The internal state of this object stores all the object-relational mapping information.
Therefore, it is important to take care of two things when using SessionFactory:
- Make your SessionFactory instance a singleton because the creation of this object consumes a lot of resources. If you create many instances of SessionFactory, it will slow your application down. (Refer this link for Singleton Design Pattern)
- Make sure objects using SessionFactory singleton are using it in a synchronized manner because it is a shared object.
This is the main object in a Hibernate application; it enables us to conduct operations on the database. Objects in Hibernate have 3 states transient, persistent, detached depending on their association with Session object
This object is extracted from the SessionFactory object as described earlier. It provides several methods to perform CRUD (Create, Retrieve, Update, Delete) operations on the database. As you call an appropriate method, Hibernate will generate SQL queries to be executed directly on the database. Hibernate also uses the dialect class selected in hibernate.cfg.xml to translate the base SQL queries and adapt them to the queries in the acceptable to the database.
There are often critical / complex update tasks for the database contain multiple update operations. It is necessary that all these operations a single task are executed completely. If anyone of the multiple operations fails due to any reason, changes done by all the previous operations in the task queue must be rolled back. It is important to maintain data integrity, without this structure the data is sure to get corrupted.
This functionality is provided through the use of “transactions”. Transaction objects are a part of a Session object. To start a transaction, call the beginTransaction() method. You can do read operations without transaction. But all write operations (i.e. Create, Update, Delete) operations need a transaction object. So first step to running a complex, multi-operation task is
- extract the transaction object by using getTransaction() method on the Session object and store its reference in a variable.

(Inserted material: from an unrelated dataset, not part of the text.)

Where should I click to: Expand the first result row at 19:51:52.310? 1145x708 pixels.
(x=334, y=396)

- call beginTransaction() method on the transaction object reference.
- perform all operations using methods of Session object. Hibernate writes first any operations onto the Hibernate cache (not directly into the database).

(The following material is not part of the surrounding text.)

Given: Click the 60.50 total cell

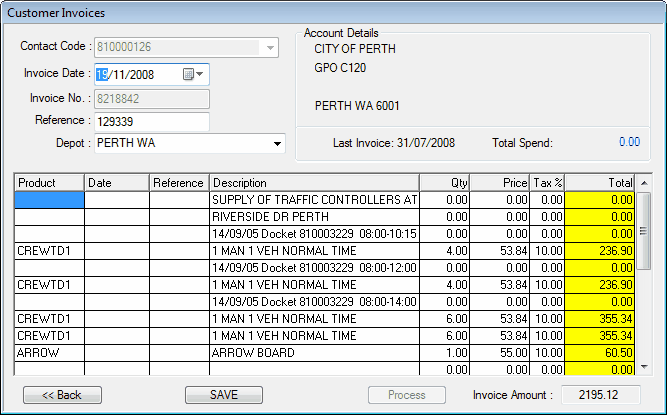Looking at the screenshot, I should [600, 353].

- call commit() method on the transaction object after all operations are completed. This call will flush all the write operations from Hibernate cache and save them permanently into the database.
This way we can use Transaction objects along with Session object in Hibernate to preserve data integrity.
Transaction object also provides secondary operations of Savepoint and Rollback. Savepoint is a point in a series of operations; it is literally like creating a bookmark. To mark the start of important series of operations, we will first create a “savepoint”. If during the execution of any operations if we get an error, we will use the “rollback” operation to undo all the changes done after the last created savepoint
Query and Criteria Objects
Using a session object, you can instruct Hibernate to generate only basic SQL queries. But large operations need sophisticated queries. We can use Query and Criteria objects to create and execute those queries on the database.
Hope you find this unique revision post with Hibernate Interview Questions useful.